Action item: Repeat precisely the span of lines below that opens with the line containing "Where should I" and closes with the line containing "Instruction: Click the", both included.

=== Records supplied ===

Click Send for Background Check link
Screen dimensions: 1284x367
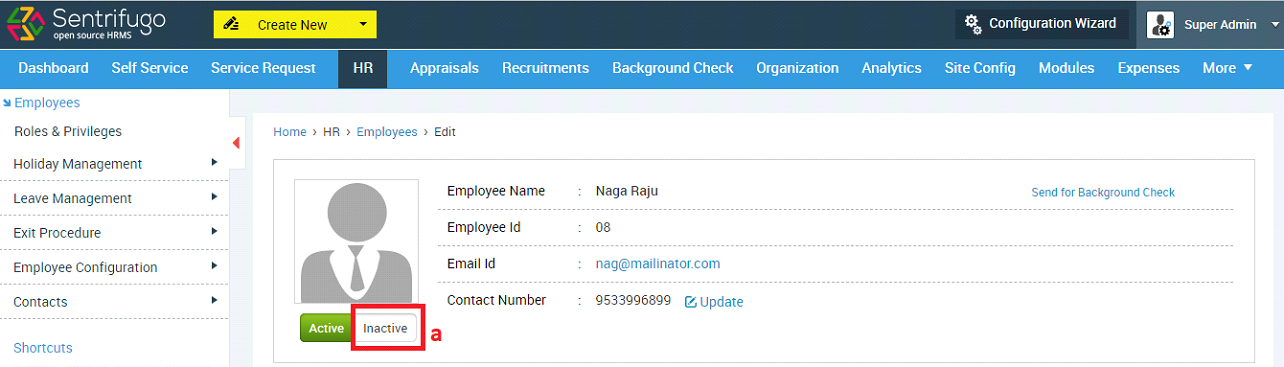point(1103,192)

===
=== Records supplied ===

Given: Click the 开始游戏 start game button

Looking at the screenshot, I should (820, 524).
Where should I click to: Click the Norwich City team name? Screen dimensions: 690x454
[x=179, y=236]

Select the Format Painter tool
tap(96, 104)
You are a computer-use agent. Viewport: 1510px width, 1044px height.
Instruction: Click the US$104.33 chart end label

===

Problem solution:
Where should I click to: Click the Norwich City team name? Screen dimensions: 690x454
[x=179, y=236]

Select the Format Painter tool
tap(96, 104)
You are a computer-use agent. Viewport: 1510px width, 1044px height.
Instruction: Click the US$104.33 chart end label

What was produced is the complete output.